(Texto del ejercicio)
“Cuando se descubrió que la información era un negocio, la verdad dejó de ser importante.”
Ryszard Kapuscinski
Según el diccionario de la RAE una
crisis es un cambio profundo y de consecuencias importantes en un proceso o una
situación, o en la manera en que estos son apreciados. El 2020 tuvo varias
crisis muy evidentes, una de ellas: la aparición de múltiples mitos
seudocientíficos.
Una de las características de la
ciencia menos comprendida es que ella no aspira a la verdad final e
indiscutible, sino, por el contrario, a someter sus teorías al escrutinio periódico
que el desarrollo tecnológico le permita. Durante siglos, las enfermedades
fueron explicadas por la acción de los espíritus. Hasta que llegó el
microscopio y se descubrieron las bacterias.
Y esta cualidad se convirtió en
piedra de tropiezo. Las autoridades responsables de enfrentar sanitariamente la
pandemia parecen negarse, aún, a aceptar que el ciudadano común no entiende que
hoy se recomiende algo que mañana se des recomiende. Dentro de un instituto de
investigación esa podría ser la norma, pero no en el turbulento océano que son
las redes sociales.
Ocurrió un choque frontal de ferrocarriles: el de la burocracia y el de la cibercracia. Que la OMS no recomendase el uso de la mascarilla y que después lo hiciese, despertó una marejada mundial de desconfianza y dio pie al tsunami de teorías de la conspiración que estamos sufriendo y que, a saber cuánto, alargará la crisis mundial de salud.
Buscando informar, provocaron confusión. No entendieron la cultura imperante en el ciberespacio: la que, cuando no entiende algo, inventa los hechos para sostener sus mitos. Puesta andar la fábula, ya no hay lugar para la lógica. En las redes sociales, la ficción es defendida por legos y supuestos duchos en ciencias. ¿Por qué? No estoy seguro. ¿Por 5 minutos de fama?

(Tarea 1)
Responde según el texto del ejercicio:
(a) ¿De qué diccionario sale la definición de crisis?
(b) ¿Cómo se explicaban las enfermedades durante siglos?
(c) ¿Cuáles son los dos ferrocarriles que chocaron de frente?
(Tarea 2) Anota todas las palabras del texto del ejercicio que nombran el mar o sus olas.
(Tarea 3) Copia otra vez el texto del ejercicio entre "Y esta cualidad" y "mundial de salud.", ambos incluidos.

(Datos guardados)

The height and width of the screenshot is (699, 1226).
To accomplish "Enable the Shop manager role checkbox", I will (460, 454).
* * *
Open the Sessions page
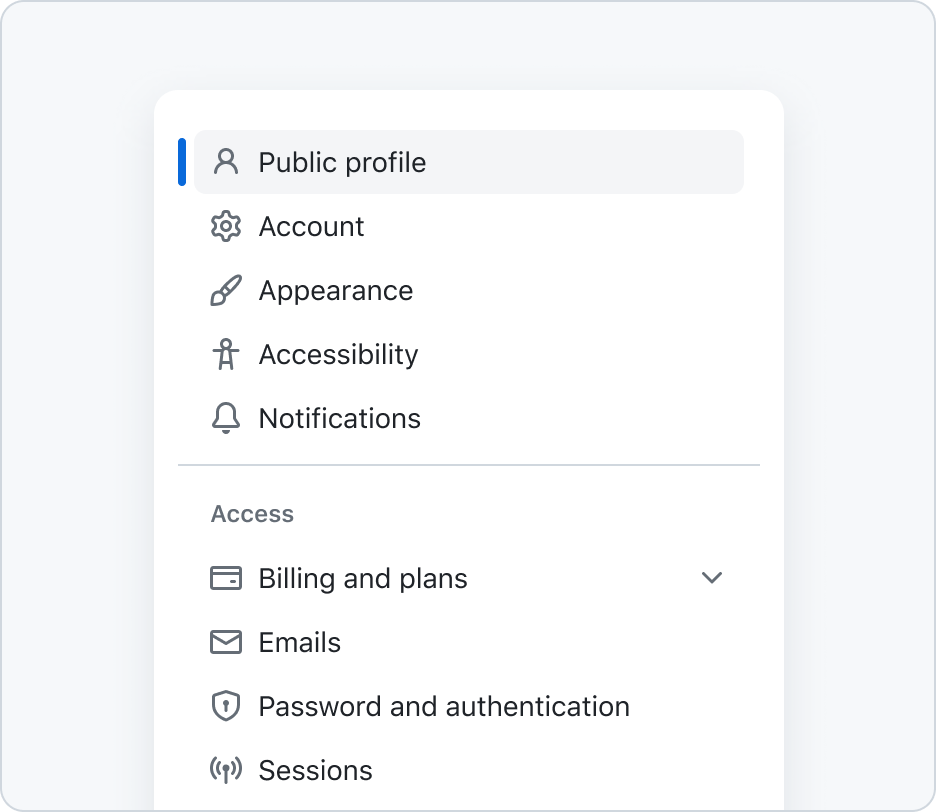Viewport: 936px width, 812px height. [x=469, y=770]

(Respuesta 1)
(a) Del diccionario de la RAE.
(b) Por la acción de los espíritus.
(c) El de la burocracia y el de la cibercracia.

(Respuesta 2) océano, marejada, tsunami

(Respuesta 3)
Y esta cualidad se convirtió en
piedra de tropiezo. Las autoridades responsables de enfrentar sanitariamente la
pandemia parecen negarse, aún, a aceptar que el ciudadano común no entiende que
hoy se recomiende algo que mañana se des recomiende. Dentro de un instituto de
investigación esa podría ser la norma, pero no en el turbulento océano que son
las redes sociales.
Ocurrió un choque frontal de ferrocarriles: el de la burocracia y el de la cibercracia. Que la OMS no recomendase el uso de la mascarilla y que después lo hiciese, despertó una marejada mundial de desconfianza y dio pie al tsunami de teorías de la conspiración que estamos sufriendo y que, a saber cuánto, alargará la crisis mundial de salud.